The product picked up some steam on Product Hunt. They gained 2,500 new users on the first day and within three months they had more than 10,000 users on the platform. The traction helped the company to raise $600k in pre-seed funding (using this exact deck) and they moved to San Francisco.

In 2017 they repositioned the product to be the go-to solution for replacing written communication within companies, built around their existing core functionality. They also decided to rebrand that same year.

They had founded Loom.

That same year Loom raised a $3.2m seed round to support their early growth efforts. Their primary growth strategy was “product-led growth”, allowing prospects to try the product without obligations and relied on individual signups to gradually pull in their companies, often called “bottom-up SaaS”.

Their strategy worked and in 2019 they raised $11m in a series A round. This set the business up nicely for 2020 which turned out to be a bumper year for the business.

In 2020 Loom's video views increased by 10x, leading to a 712% growth in ARR. Revenues reached $6m by early summer 2020 and that same year they raised $30m in their series B to take advantage of these Covid tailwinds.

Growth continued to compound and in 2021 the company raised $130 million in Series C funding, reaching a valuation of $1.5 billion. Loom had officially joined the unicorn club. By 2023 Loom had 20m users worldwide, which is when a software giant came knocking. It was Atlassian.

Atlassian made an offer to buy Loom and in 2023 Loom was acquired for $975m in an all-cash deal. Why they didn’t round up to $1bn? No idea. I guess they really needed that extra $25m.

After the acquisition though it wasn’t all sunshine and rainbows for Vinay. He decided not to join Atlassian, forgoing $60 million in potential compensation, and has struggled badly to figure out what to do with his life.

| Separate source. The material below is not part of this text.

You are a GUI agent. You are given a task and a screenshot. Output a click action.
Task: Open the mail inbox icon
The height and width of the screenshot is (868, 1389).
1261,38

In fact last week Vinay wrote a blog post that’s going viral entitled “I am rich and have no idea what to do with my life” talking about how, after selling Loom, he feels like a lost soul. Every founder should read it. It’s a timely reminder that building a successful business and getting rich won’t solve all of your problems. Of course we’ll need to get rich first to confirm it for ourselves. Money solves money problems, but very little else.

So by all means go out into the world and secure the bag. But once you do your work may only just be beginning.